* [Instructions to follow] Starting at the line that contains "[View Fullscreen] (33, 387)", please transcribe every line through the end of the entries, exactly and with no pictures.

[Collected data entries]
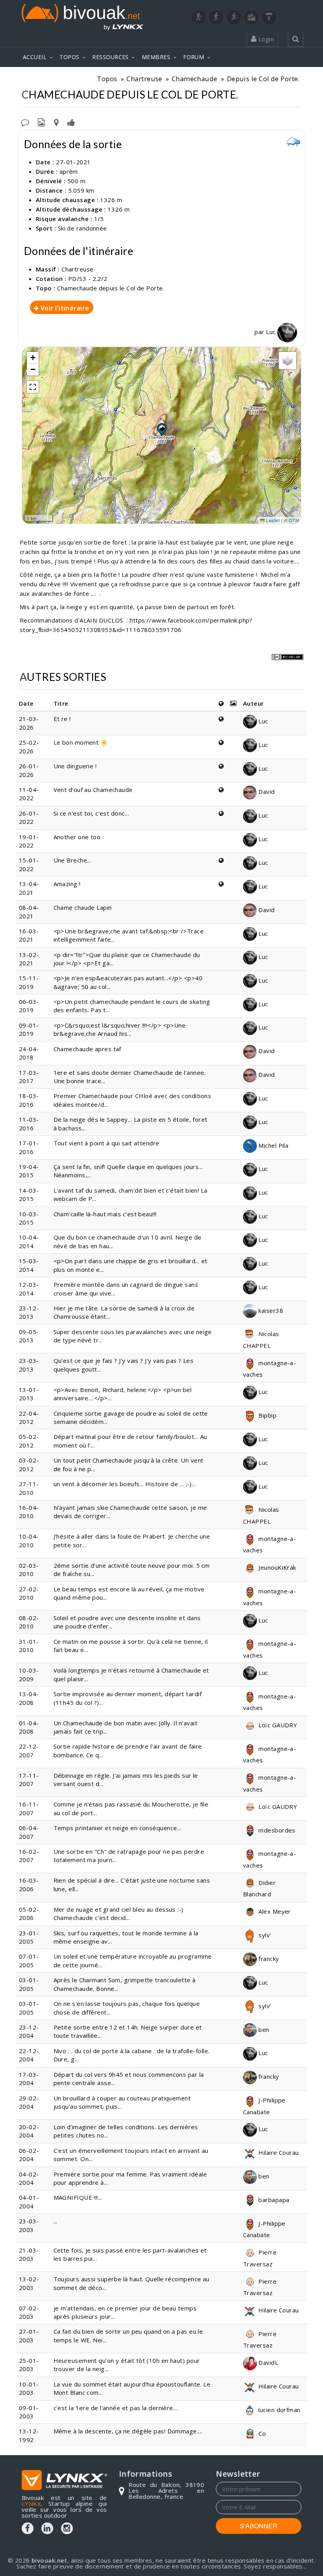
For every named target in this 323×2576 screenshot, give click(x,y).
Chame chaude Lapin (83, 907)
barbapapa (273, 2200)
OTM (294, 520)
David (266, 791)
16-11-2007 (29, 1808)
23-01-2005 (29, 1937)
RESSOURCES (110, 57)
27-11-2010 (29, 1488)
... (56, 2221)
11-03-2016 (29, 1123)
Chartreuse (144, 78)
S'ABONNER (258, 2525)
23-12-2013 (29, 1312)
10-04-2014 (29, 1241)
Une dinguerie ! (75, 766)
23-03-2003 (29, 2225)
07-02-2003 (29, 2312)
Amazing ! (67, 884)
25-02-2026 (29, 746)
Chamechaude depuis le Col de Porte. (110, 288)
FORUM (193, 57)
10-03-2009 (29, 1674)
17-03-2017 (29, 1077)
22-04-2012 (29, 1417)
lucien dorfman (279, 2410)
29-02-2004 (29, 2102)
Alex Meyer (274, 1911)
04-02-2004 (29, 2178)
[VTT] (251, 17)
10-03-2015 (29, 1218)
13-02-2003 (29, 2283)
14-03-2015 (29, 1194)
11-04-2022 (29, 794)
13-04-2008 (29, 1698)
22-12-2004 (29, 2055)
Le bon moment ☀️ (81, 742)
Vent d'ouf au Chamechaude (93, 790)
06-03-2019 (29, 1006)
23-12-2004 (29, 2031)
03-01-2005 (29, 1984)
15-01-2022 (29, 864)
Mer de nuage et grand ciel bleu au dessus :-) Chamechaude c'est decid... (119, 1913)
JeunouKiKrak (276, 1567)
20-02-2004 (29, 2131)
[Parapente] (269, 17)
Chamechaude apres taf (87, 1049)
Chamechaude (194, 78)
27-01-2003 (29, 2335)
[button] (161, 429)
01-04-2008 (29, 1727)
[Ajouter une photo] (41, 122)
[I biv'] (71, 122)
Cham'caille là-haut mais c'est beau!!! (105, 1214)
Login (265, 39)
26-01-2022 (29, 817)
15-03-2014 (29, 1265)
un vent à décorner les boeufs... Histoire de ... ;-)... (125, 1484)
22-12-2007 (29, 1750)
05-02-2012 (29, 1441)
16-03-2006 (29, 1884)
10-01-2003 (29, 2388)
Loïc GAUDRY (277, 1725)
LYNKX (31, 2503)
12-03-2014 (29, 1289)
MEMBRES (156, 57)
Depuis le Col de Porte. (263, 78)
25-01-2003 (29, 2365)
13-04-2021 (29, 888)
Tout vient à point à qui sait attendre (107, 1143)
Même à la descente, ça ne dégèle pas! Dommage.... (128, 2431)
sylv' (264, 1935)
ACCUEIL (34, 57)
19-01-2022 (29, 841)
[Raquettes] (216, 17)
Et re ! (62, 719)
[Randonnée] (199, 17)
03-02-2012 (29, 1464)
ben (263, 2029)
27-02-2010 (29, 1593)
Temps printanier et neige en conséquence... (117, 1828)
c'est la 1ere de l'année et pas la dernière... (116, 2408)
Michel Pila (272, 1145)
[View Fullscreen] (33, 387)
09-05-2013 (29, 1336)
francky (268, 1959)
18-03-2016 (29, 1100)
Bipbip (267, 1415)
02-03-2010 (29, 1569)
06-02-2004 (29, 2155)
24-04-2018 (29, 1053)
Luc (271, 332)
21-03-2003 (29, 2254)
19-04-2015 (29, 1171)
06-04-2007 (29, 1832)
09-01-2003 (29, 2412)
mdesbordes (276, 1830)
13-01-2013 (29, 1394)
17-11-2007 (29, 1779)
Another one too (77, 837)
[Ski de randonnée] (234, 17)
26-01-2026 (29, 770)
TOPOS (69, 57)
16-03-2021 (29, 935)
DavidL (267, 2362)
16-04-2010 (29, 1512)
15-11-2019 (29, 982)
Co (261, 2433)
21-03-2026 (29, 723)
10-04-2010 (29, 1540)
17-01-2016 (29, 1147)
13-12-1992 (29, 2435)
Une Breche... (72, 860)
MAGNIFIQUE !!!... (78, 2197)
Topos (107, 78)
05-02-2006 (29, 1913)
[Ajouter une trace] (56, 122)
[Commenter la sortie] (25, 122)
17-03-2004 (29, 2078)
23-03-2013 (29, 1365)
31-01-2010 (29, 1645)
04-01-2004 (29, 2201)
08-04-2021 (29, 911)
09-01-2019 (29, 1029)
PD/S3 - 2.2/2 (88, 279)
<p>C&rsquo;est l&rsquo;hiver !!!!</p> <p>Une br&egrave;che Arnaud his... (120, 1029)
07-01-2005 (29, 1960)
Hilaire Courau (278, 2152)
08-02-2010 (29, 1622)
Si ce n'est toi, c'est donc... (91, 813)
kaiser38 (270, 1310)
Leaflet (272, 520)
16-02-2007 (29, 1855)
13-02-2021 (29, 959)
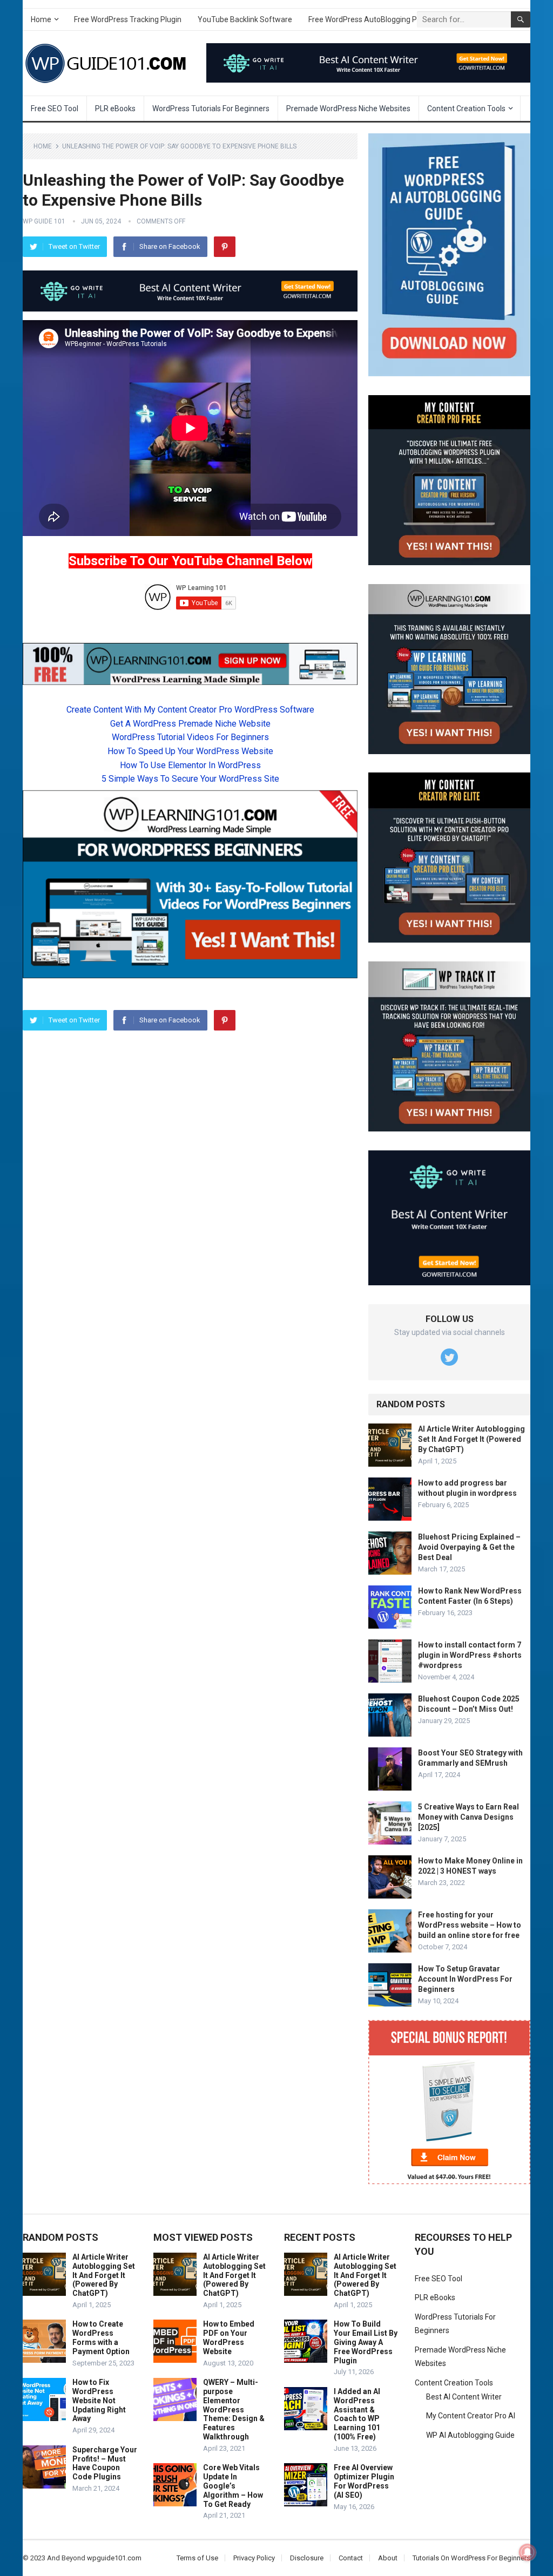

* [Answer to this exercise]
[View Fullscreen] (33, 387)
09-05-2013 (29, 1336)
francky (268, 1959)
18-03-2016 (29, 1100)
Bipbip (267, 1415)
02-03-2010 (29, 1569)
06-02-2004 (29, 2155)
24-04-2018 (29, 1053)
Luc (271, 332)
21-03-2003 (29, 2254)
19-04-2015 (29, 1171)
06-04-2007 (29, 1832)
09-01-2003 (29, 2412)
mdesbordes (276, 1830)
13-01-2013 (29, 1394)
17-11-2007 (29, 1779)
Another one too (77, 837)
[Ski de randonnée] (234, 17)
26-01-2026 (29, 770)
TOPOS (69, 57)
16-03-2021 (29, 935)
DavidL (267, 2362)
16-04-2010 (29, 1512)
15-11-2019 (29, 982)
Co (261, 2433)
21-03-2026 (29, 723)
10-04-2010 (29, 1540)
17-01-2016 (29, 1147)
13-12-1992 (29, 2435)
Une Breche... (72, 860)
MAGNIFIQUE !!!... (78, 2197)
Topos (107, 78)
05-02-2006 (29, 1913)
[Ajouter une trace] (56, 122)
[Commenter la sortie] (25, 122)
17-03-2004 (29, 2078)
23-03-2013 (29, 1365)
31-01-2010 (29, 1645)
04-01-2004 (29, 2201)
08-04-2021 (29, 911)
09-01-2019 (29, 1029)
PD/S3 - 2.2/2 (88, 279)
<p>C&rsquo;est l&rsquo;hiver !!!!</p> <p>Une br&egrave;che Arnaud his... (120, 1029)
07-01-2005 (29, 1960)
Hilaire Courau (278, 2152)
08-02-2010 (29, 1622)
Si ce n'est toi, c'est donc... (91, 813)
kaiser38 (270, 1310)
Leaflet (272, 520)
16-02-2007 (29, 1855)
13-02-2021 (29, 959)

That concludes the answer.